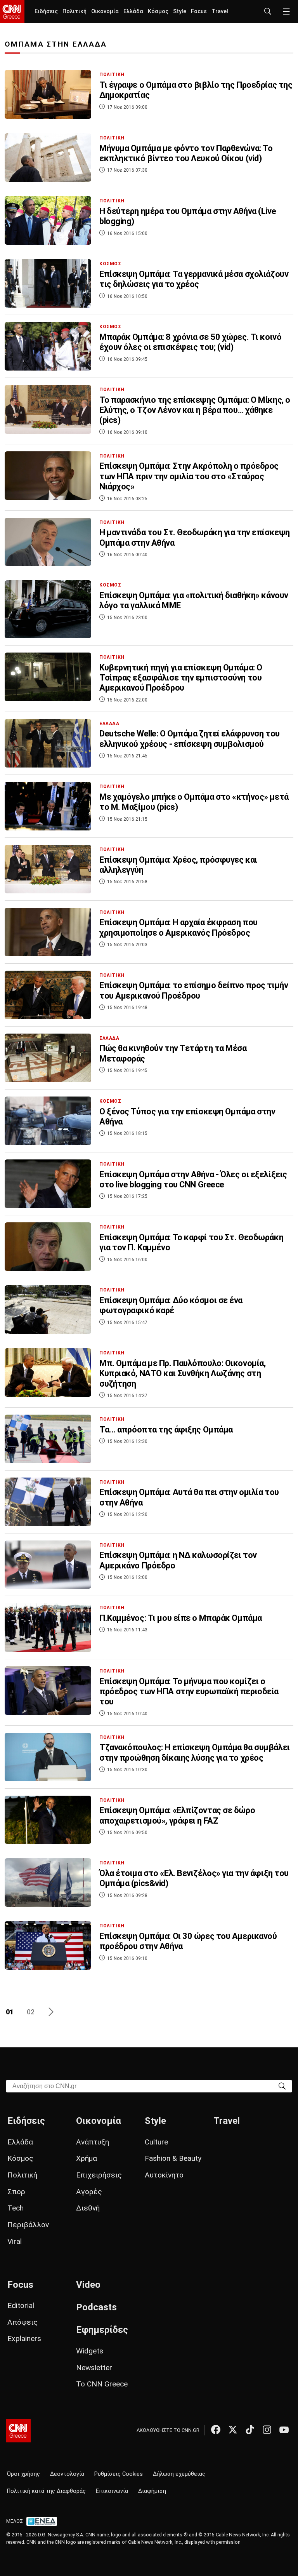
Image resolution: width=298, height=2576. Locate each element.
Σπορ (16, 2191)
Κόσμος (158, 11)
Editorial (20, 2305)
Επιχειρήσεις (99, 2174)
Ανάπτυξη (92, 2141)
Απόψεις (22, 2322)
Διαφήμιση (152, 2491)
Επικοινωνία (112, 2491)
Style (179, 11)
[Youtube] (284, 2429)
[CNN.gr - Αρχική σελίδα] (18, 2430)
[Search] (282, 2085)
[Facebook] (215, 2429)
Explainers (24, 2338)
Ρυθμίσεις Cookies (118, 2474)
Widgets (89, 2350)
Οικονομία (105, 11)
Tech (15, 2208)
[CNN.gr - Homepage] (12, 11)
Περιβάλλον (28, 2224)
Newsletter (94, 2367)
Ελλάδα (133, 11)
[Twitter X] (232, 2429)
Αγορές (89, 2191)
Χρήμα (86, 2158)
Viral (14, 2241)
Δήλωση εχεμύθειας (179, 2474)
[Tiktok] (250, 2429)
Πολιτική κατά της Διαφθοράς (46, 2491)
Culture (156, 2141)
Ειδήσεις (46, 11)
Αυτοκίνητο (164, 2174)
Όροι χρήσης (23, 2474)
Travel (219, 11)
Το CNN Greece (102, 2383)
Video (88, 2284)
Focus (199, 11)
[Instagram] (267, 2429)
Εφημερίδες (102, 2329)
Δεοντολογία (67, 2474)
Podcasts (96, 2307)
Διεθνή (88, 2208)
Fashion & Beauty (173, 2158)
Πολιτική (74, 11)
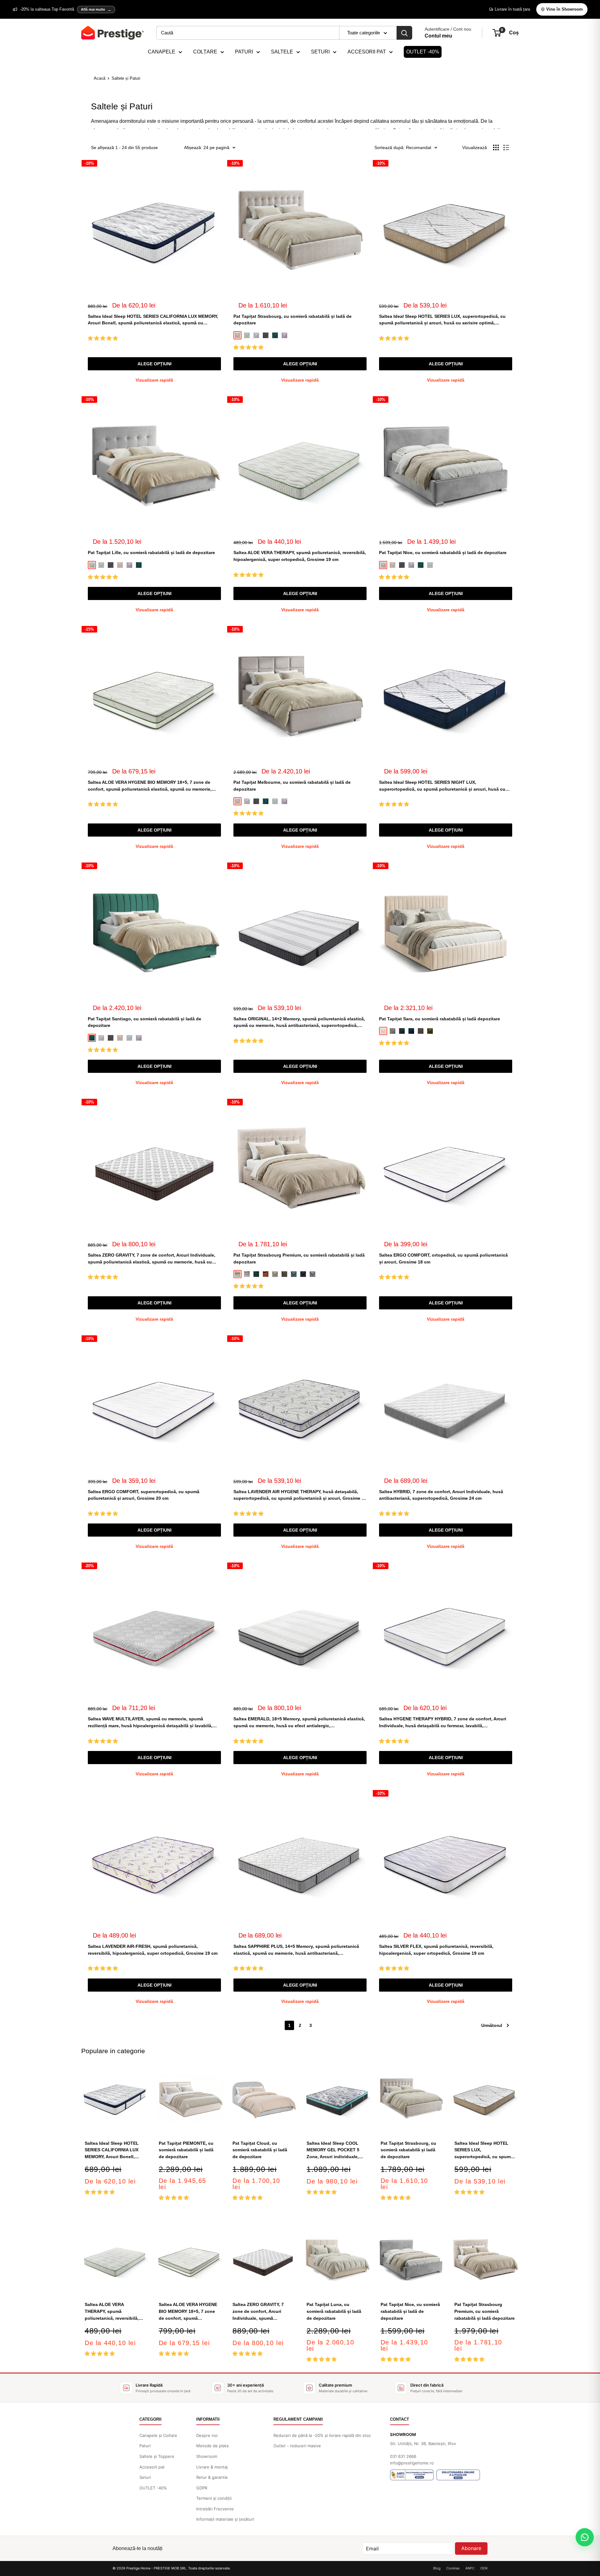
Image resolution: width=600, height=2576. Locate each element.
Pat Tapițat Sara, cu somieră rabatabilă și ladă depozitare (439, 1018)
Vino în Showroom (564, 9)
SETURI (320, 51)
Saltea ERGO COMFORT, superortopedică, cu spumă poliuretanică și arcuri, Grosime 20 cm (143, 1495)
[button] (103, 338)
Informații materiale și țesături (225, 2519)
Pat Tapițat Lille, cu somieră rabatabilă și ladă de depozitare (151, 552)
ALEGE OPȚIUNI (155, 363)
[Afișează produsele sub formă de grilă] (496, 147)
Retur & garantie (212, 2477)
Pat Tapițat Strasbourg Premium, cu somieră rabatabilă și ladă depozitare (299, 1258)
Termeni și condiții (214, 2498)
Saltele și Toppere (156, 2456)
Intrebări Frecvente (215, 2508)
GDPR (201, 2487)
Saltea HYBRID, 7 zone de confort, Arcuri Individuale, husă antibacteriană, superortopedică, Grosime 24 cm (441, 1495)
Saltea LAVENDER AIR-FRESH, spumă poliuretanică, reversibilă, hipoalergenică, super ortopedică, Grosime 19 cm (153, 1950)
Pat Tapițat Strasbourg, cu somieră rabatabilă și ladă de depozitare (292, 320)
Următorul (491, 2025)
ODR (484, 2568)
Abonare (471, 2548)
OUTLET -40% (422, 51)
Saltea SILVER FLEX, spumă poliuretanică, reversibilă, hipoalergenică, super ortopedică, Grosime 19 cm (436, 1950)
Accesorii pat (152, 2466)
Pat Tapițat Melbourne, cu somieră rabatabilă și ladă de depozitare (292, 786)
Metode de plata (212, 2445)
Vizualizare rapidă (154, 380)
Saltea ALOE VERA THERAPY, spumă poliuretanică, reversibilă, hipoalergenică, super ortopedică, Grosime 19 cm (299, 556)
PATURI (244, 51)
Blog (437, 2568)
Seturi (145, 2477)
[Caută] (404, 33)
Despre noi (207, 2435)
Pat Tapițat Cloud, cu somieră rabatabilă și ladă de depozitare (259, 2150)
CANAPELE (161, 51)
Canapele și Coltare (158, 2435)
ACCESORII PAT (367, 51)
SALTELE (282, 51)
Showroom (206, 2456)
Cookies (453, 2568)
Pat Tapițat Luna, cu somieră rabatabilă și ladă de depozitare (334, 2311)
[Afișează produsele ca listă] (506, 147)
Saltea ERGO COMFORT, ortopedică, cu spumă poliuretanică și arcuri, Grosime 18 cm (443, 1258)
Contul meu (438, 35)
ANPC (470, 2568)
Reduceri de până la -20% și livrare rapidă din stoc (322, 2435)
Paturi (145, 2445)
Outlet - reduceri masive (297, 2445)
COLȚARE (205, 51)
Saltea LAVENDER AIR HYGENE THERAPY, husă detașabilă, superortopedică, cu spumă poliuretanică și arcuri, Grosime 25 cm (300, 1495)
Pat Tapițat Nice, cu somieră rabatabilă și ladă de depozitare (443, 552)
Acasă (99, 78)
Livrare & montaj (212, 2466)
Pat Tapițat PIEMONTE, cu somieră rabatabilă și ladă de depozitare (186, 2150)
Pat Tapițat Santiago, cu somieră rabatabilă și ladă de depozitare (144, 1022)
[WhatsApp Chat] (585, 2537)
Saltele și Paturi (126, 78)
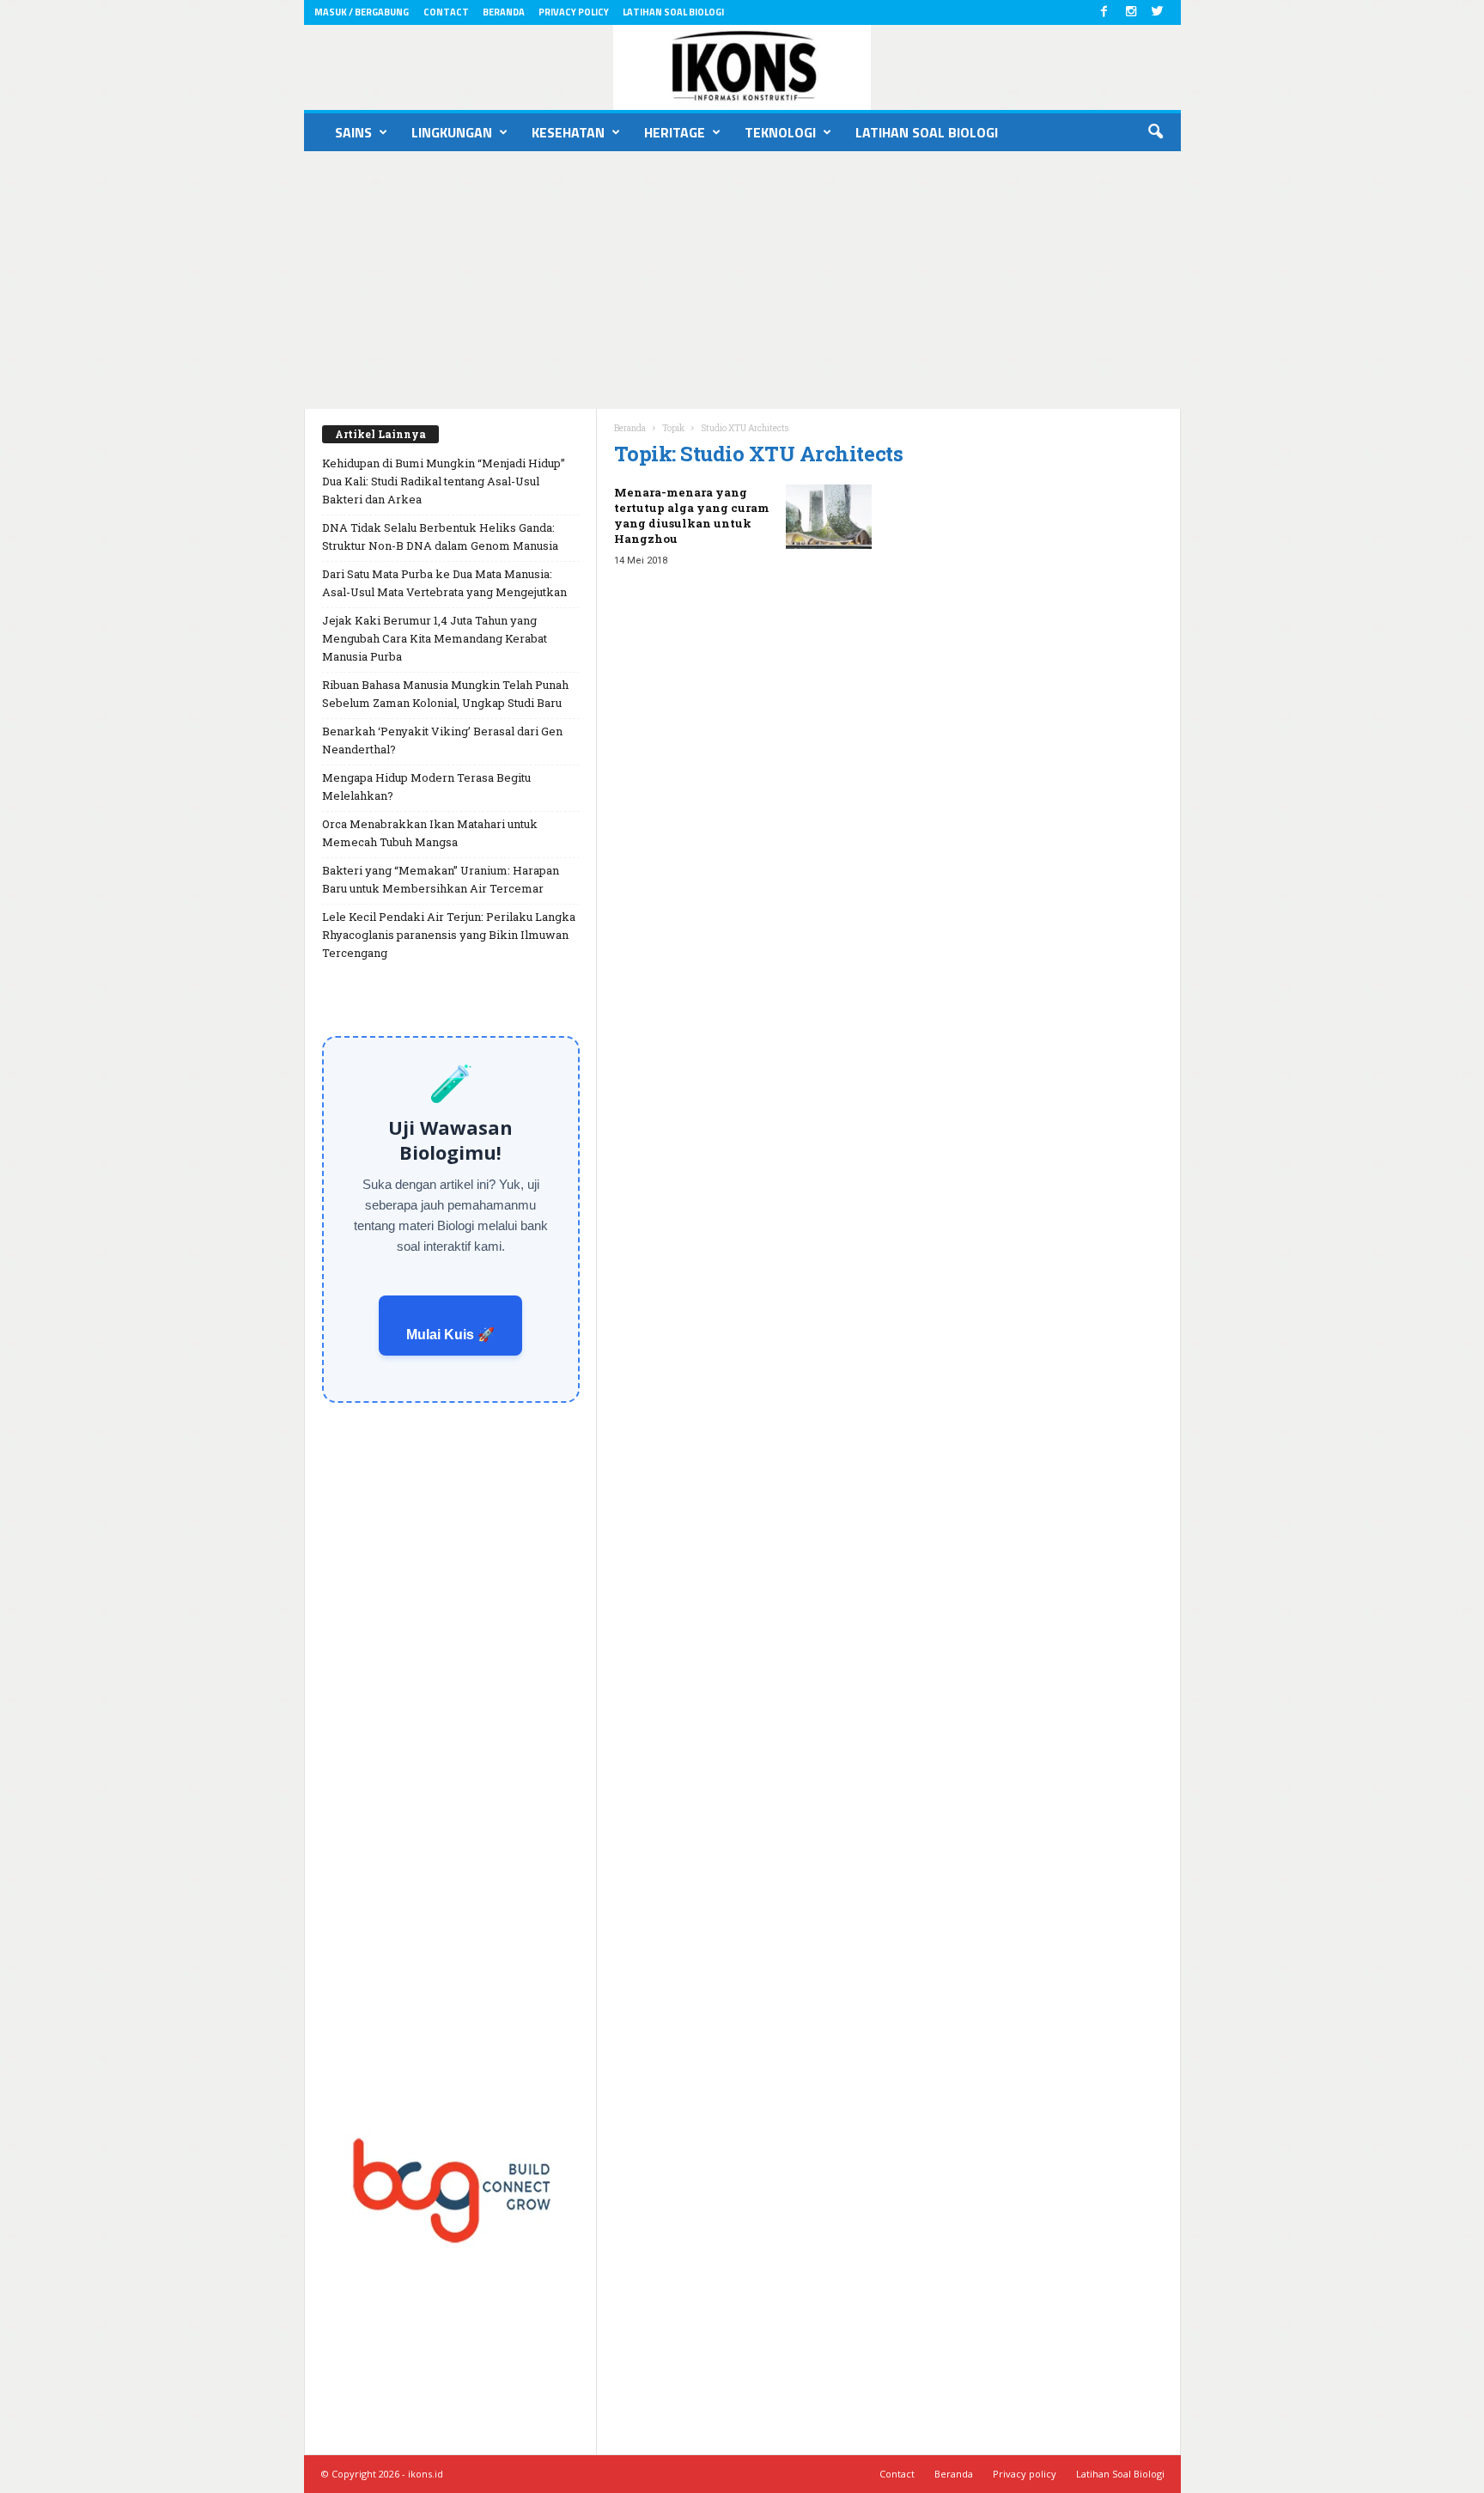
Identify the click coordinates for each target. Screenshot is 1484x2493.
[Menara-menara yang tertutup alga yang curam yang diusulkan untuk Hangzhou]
########
- Activity: Above are the entries. Copy exactly the part that opens with the line containing "SETURI (320, 51)" and closes with the line containing "Pat Tapițat Luna, cu", and no more.

- Answer section:
SETURI (320, 51)
Saltea ERGO COMFORT, superortopedică, cu spumă poliuretanică și arcuri, Grosime 20 cm (143, 1495)
[button] (103, 338)
Informații materiale și țesături (225, 2519)
Pat Tapițat Lille, cu somieră rabatabilă și ladă de depozitare (151, 552)
ALEGE OPȚIUNI (155, 363)
[Afișează produsele sub formă de grilă] (496, 147)
Retur & garantie (212, 2477)
Pat Tapițat Strasbourg Premium, cu somieră rabatabilă și ladă depozitare (299, 1258)
Termeni și condiții (214, 2498)
Saltele și Toppere (156, 2456)
Intrebări Frecvente (215, 2508)
GDPR (201, 2487)
Saltea HYBRID, 7 zone de confort, Arcuri Individuale, husă antibacteriană, superortopedică, Grosime 24 cm (441, 1495)
Saltea LAVENDER AIR-FRESH, spumă poliuretanică, reversibilă, hipoalergenică, super ortopedică, Grosime 19 cm (153, 1950)
Pat Tapițat Strasbourg, cu somieră rabatabilă și ladă de depozitare (292, 320)
Următorul (491, 2025)
ODR (484, 2568)
Abonare (471, 2548)
OUTLET -40% (422, 51)
Saltea SILVER FLEX, spumă poliuretanică, reversibilă, hipoalergenică, super ortopedică, Grosime 19 cm (436, 1950)
Accesorii pat (152, 2466)
Pat Tapițat Melbourne, cu somieră rabatabilă și ladă de depozitare (292, 786)
Metode de plata (212, 2445)
Vizualizare rapidă (154, 380)
Saltea ALOE VERA THERAPY, spumă poliuretanică, reversibilă, hipoalergenică, super ortopedică, Grosime 19 cm (299, 556)
PATURI (244, 51)
Blog (437, 2568)
Seturi (145, 2477)
[Caută] (404, 33)
Despre noi (207, 2435)
Pat Tapițat Cloud, cu somieră rabatabilă și ladă de depozitare (259, 2150)
CANAPELE (161, 51)
Canapele și Coltare (158, 2435)
ACCESORII PAT (367, 51)
SALTELE (282, 51)
Showroom (206, 2456)
Cookies (453, 2568)
Pat Tapițat Luna, cu somieră rabatabilă și ladă de depozitare (334, 2311)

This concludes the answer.